#### What you should do:
Return verbatim the lines from the start through the line containing "click(34, 551)".

═══ Provided entries

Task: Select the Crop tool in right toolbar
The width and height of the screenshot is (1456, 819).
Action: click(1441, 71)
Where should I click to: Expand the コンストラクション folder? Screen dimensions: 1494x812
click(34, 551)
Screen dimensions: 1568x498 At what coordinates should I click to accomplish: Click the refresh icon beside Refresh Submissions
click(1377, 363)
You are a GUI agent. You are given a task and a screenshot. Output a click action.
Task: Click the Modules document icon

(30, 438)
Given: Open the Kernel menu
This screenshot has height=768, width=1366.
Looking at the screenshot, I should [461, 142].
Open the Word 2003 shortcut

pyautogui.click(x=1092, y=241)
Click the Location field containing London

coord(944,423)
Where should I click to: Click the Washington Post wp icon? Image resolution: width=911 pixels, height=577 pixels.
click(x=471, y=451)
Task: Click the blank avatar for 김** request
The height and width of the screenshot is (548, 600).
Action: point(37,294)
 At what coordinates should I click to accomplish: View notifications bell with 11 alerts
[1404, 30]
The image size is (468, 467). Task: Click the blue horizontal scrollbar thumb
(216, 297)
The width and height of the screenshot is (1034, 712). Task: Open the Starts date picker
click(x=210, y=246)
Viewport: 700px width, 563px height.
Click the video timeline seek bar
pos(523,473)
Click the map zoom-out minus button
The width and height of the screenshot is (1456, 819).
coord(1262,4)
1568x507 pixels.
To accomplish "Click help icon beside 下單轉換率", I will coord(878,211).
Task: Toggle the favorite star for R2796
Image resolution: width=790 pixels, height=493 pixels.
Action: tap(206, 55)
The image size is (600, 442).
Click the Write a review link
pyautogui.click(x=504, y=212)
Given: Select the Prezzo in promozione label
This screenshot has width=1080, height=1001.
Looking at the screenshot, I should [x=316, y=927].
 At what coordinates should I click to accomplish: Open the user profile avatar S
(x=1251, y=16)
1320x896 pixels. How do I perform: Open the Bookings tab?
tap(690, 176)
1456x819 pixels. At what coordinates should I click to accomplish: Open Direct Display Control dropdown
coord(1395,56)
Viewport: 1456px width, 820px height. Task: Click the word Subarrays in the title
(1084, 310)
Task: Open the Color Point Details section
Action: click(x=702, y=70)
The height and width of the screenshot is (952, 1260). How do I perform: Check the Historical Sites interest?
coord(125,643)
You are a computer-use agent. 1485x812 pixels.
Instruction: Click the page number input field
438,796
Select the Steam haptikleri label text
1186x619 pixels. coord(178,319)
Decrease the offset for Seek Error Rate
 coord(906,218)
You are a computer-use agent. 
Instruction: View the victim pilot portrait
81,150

══════

#### Exercise result:
Task: Select the Crop tool in right toolbar
The width and height of the screenshot is (1456, 819).
Action: click(1441, 71)
Where should I click to: Expand the コンストラクション folder? Screen dimensions: 1494x812
click(34, 551)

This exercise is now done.